Jesus is our Strategy

Read:

"And there occurred a sharp disagreement . . ." Acts 15:39


Reflect:

The people in the Bible were real, there stories were unvarnished by fiction. No names were changed to protect the innocent. The quarrel between Paul and Barnabas was no different. In fact, the Bible doesn't gloss over the conflict between these two friends and fellow ministers.

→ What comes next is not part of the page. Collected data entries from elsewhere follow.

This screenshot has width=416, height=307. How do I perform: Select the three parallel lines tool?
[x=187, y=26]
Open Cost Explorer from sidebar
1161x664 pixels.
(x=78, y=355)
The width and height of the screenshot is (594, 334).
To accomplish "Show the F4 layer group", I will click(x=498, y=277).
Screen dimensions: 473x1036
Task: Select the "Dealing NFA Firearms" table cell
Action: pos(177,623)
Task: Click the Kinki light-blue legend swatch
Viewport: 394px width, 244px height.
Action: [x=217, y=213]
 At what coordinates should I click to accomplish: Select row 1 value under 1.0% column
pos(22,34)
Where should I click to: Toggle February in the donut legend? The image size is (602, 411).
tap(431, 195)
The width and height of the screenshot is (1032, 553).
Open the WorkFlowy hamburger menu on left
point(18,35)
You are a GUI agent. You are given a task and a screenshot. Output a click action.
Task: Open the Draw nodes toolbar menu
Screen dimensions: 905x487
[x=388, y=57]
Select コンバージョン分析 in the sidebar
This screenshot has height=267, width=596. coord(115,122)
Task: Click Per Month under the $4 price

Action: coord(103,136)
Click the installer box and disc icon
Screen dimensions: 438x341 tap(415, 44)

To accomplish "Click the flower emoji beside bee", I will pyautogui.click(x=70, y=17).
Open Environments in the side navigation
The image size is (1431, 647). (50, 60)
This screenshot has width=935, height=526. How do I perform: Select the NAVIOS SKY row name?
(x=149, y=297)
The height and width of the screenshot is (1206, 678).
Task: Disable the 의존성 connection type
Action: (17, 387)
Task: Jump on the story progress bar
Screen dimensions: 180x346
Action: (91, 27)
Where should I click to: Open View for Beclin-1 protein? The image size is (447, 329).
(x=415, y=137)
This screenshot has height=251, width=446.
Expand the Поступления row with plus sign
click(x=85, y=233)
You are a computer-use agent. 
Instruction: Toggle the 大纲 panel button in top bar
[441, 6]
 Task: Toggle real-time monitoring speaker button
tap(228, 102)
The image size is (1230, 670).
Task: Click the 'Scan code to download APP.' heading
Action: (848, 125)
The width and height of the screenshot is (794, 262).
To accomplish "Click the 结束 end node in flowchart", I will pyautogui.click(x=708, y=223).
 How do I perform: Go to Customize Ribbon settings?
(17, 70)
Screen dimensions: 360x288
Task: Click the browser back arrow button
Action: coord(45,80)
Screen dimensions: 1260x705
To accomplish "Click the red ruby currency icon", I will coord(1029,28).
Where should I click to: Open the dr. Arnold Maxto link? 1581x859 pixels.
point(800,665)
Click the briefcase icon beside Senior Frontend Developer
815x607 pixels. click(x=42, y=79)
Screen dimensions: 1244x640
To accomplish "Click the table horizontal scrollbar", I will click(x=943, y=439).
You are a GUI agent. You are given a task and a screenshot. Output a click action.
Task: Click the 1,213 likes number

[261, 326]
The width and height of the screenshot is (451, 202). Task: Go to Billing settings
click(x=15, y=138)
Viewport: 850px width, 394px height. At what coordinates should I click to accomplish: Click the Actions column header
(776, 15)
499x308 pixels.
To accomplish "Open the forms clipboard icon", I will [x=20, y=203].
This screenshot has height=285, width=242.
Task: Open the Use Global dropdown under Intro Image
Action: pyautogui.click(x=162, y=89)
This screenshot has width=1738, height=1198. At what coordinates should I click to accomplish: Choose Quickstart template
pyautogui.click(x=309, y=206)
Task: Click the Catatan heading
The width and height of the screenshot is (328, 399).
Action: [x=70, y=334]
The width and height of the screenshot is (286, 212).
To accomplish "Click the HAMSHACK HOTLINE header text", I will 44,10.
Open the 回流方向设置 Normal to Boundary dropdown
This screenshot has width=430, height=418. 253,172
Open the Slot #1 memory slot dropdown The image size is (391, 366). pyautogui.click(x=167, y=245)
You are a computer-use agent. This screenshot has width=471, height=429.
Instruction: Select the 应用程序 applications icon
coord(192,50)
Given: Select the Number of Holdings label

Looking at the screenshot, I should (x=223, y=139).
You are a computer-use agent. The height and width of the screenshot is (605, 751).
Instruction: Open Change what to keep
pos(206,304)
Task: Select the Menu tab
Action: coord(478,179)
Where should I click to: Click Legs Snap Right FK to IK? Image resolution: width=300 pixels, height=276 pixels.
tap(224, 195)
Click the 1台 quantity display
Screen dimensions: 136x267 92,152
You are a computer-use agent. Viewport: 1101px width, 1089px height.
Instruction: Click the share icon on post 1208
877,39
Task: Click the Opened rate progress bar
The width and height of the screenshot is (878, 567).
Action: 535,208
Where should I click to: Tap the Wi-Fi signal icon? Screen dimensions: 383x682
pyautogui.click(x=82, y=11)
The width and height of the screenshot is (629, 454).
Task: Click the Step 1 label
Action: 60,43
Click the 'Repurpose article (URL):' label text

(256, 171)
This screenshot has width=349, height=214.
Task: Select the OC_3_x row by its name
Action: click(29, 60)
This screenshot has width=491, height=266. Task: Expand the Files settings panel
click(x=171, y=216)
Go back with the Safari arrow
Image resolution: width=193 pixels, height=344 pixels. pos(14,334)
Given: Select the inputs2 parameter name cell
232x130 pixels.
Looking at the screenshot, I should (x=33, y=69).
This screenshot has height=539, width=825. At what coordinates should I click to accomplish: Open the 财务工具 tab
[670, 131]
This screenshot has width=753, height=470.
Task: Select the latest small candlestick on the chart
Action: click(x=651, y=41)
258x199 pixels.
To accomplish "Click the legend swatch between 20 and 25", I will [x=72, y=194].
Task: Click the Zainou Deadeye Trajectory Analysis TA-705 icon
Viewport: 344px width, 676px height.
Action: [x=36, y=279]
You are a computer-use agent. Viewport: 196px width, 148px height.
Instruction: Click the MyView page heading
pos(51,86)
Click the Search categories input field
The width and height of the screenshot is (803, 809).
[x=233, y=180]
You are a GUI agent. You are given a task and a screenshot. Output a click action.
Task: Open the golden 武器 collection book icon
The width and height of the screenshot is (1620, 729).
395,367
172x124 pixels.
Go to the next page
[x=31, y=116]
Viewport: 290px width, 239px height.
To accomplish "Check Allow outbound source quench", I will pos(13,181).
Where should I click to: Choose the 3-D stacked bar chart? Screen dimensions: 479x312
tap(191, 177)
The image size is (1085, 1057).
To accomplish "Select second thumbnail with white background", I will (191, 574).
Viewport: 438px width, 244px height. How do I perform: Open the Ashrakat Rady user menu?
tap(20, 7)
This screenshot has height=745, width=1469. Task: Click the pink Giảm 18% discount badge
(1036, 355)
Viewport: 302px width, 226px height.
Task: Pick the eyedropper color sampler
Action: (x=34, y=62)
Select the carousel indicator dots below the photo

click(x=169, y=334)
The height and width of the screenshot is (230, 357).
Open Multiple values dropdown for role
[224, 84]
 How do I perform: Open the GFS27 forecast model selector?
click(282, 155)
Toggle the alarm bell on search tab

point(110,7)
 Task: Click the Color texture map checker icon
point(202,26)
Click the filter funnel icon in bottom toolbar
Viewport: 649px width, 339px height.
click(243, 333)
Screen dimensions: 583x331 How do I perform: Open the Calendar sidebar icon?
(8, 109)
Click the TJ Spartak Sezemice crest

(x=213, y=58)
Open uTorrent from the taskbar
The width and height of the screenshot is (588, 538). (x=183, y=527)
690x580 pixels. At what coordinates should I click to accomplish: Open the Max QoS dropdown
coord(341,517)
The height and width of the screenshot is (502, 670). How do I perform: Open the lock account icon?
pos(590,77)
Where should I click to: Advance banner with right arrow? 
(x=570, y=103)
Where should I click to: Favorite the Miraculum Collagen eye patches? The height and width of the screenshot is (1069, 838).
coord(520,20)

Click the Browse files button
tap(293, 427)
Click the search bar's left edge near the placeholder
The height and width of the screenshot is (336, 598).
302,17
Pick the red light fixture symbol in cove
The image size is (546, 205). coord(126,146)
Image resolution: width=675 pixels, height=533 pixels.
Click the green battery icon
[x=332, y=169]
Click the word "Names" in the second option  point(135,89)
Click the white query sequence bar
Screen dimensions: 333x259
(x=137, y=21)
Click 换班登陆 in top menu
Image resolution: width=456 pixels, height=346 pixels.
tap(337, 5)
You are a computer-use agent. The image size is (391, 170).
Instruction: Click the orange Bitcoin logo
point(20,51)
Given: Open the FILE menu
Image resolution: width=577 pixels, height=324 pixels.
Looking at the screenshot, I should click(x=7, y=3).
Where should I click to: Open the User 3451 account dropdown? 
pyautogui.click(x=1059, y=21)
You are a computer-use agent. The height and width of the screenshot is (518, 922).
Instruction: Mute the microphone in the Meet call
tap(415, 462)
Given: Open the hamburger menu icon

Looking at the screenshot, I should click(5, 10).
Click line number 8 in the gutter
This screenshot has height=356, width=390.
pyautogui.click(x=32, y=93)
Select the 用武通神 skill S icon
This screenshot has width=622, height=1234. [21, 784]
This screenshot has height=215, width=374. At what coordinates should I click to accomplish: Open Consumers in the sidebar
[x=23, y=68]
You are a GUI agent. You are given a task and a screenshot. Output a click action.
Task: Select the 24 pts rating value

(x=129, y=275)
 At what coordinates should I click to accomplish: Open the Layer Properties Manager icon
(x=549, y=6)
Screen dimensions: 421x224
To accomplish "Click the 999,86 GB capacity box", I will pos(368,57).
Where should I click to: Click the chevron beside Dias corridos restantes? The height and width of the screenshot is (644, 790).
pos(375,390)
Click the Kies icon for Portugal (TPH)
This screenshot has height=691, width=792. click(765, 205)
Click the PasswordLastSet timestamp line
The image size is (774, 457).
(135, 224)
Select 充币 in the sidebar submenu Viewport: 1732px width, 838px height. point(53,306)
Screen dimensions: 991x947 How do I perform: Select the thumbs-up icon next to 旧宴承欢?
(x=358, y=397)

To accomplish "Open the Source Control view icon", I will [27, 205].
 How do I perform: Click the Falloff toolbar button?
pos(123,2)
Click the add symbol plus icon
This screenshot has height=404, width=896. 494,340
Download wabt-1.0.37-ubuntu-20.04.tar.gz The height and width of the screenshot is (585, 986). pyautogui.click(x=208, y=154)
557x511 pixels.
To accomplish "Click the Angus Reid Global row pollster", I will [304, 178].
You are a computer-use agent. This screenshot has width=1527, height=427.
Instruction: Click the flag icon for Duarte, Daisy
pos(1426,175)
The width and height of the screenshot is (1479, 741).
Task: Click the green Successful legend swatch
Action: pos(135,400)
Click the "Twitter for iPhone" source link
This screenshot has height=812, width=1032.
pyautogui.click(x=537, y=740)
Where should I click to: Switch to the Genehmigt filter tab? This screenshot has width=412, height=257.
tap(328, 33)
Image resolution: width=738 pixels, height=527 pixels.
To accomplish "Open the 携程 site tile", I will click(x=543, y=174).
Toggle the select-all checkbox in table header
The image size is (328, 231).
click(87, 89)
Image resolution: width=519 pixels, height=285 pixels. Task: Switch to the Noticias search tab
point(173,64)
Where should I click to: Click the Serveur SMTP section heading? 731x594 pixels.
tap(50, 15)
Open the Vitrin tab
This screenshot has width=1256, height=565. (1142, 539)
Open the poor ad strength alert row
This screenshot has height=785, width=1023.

In this story of Godly people having a disagreement, we see ourselves. There will be times of fallout between friends and family. There are healthy steps which lead to freedom. However, we learn from this story that our conflict with others need not hinder the work of the gospel.


Recognize the distortions

It's better to face pain than distort it, confronting the way things really are is a decision of freedom and vibrancy. Choosing to face and feel the force of a situation involves a deliberate act of worship based on God’s trustworthiness.


Refuse denial

Pretending a conflict is not important seems like a high spiritual posture. We tend to come up with different ways to avoid facing the truth of our situations. However, facing up to our brokenness is necessary for spiritual and emotional health. 


Repent of deadness

Numbing out may provide temporary relief, but it can never bring healing or freedom. Suffocating emotions is a feeble substitute for wholeness and will only make us more tired and disconnected from God. Healing requires an act of faith, we turn from our best practices and turn to God. 


Reclaim God’s design

The enemy creates lies to lodge in our heart designed to fracture our image in God, "God doesn't like me." "He's punishing me." "I can't trust anyone, they will only hurt me." "I deserve this." Mending our image in God returns to us the longing and ability to have healthy relationships with others. 


Thankfully, this process does not require brute strength. Jesus is our strategy. If your first concern is to look after yourself, you'll never find yourself. But if you forget about yourself and look to Jesus, you'll find both yourself and Jesus.


Respond:

Think of someone with whom you've had a conflict and prayerfully work through the four steps.